• [TÂCHES À EFFECTUER]
• 1. Répondez aux questions suivantes d'après le texte cité :
(a) Quel gouvernement le texte cité dit-il que le duc de Vendôme et les siens ont perdu ?
(b) Quelle réponse le duc de Beaufort a-t-il reçue du cardinal Mazarin ?
(c) Où le cardinal s'est-il retiré lorsqu'il n'a pas osé demeurer en son logis ?
• 2. Recopiez fidèlement les lignes des enregistrements, en partant de celle qui contient « Where should I » et en terminant par celle qui contient « coord(178,32) », ces deux lignes incluses. Les images ne doivent pas figurer dans la réponse.

━━ TEXTE CITÉ

Icy le duc de Beaufort demeure en prison,5 le duc de Vendosme et madame la duchesse esloignés. Ils se plaignent qu'ayants rendu des grands services à la reine après la mort du roi et la reine ayant monstré une grande confiance en eux, asteure tous les autres qui sont revenus ayants recouvert leurs anciens gouvernements ou d'autres grands emplois en recompence, ils ayent perdu par jalouzie d'Estat le gouvernement de Bretaigne et n'ont pas peu obtenir l'admirauté qu'on leur avoit promise, à cause de l'opposition forte que font monsieur le prince et le duc d'Anguien pour le duc de Fronsac, Bressé. Pour lequel affaire le duc de Beaufort, estant venu vers le cardinal Mazarini, n'avoit receu autre reponce que: ‘parlés au prince’. Il est certain que monsieur le cardinal le Mardi passé huict jours avoit pris une telle espouvante qu'il n'oza demeurer en son logis, mais se retira au Louvre. Il a augmenté le nombre de ses gentilhommes et estaffiers au lieu de guardes et ne se fiant tant à autre personne qu'à monsieur de Chavigni, cerche à le restablir et a desja obtenu decharge de son ambassade, tellement qu'il a rappellé son train qu'il avoit envoyé à Rouen. Et pour attirer le duc d'Orleans le prince de Condé a proposé et le cardinal secondé qu'on luy paye ses pensions pour le temps qu'il a esté hors du royaume.

━━━━
━━ DONNÉES DE TRAVAIL

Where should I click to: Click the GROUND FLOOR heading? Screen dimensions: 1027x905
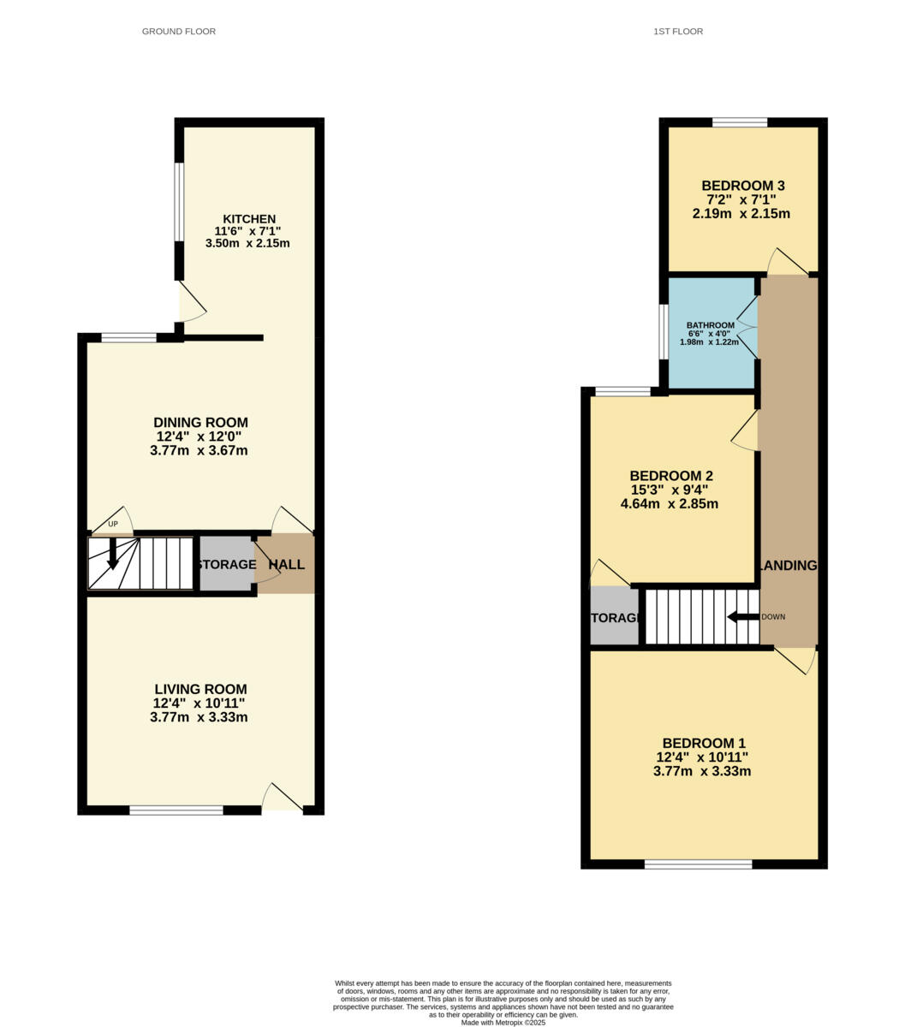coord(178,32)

━━━━
━━ DONNÉES DE TRAVAIL

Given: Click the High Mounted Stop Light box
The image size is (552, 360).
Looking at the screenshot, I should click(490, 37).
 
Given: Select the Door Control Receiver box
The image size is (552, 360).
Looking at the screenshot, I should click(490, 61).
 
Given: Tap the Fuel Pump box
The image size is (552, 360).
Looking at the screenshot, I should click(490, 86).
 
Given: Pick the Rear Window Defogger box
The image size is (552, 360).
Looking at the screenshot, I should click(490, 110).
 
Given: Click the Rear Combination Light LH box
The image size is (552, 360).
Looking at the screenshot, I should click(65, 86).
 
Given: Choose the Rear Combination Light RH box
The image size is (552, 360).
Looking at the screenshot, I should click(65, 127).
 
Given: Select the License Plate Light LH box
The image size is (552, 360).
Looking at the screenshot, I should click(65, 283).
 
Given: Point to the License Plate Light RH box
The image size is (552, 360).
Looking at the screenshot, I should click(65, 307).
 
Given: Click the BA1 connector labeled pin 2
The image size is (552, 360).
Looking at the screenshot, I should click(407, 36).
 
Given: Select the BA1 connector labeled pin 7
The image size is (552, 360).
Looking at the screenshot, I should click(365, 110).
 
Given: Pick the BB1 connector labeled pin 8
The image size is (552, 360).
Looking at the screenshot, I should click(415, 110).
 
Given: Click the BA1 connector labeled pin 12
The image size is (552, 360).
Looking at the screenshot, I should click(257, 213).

━━━━

• [RÉSULTATS OBTENUS]
• 1.
(a) Le gouvernement de Bretagne.
(b) « parlés au prince ».
(c) Au Louvre.

• 2.
Where should I click to: Click the GROUND FLOOR heading? Screen dimensions: 1027x905
coord(178,32)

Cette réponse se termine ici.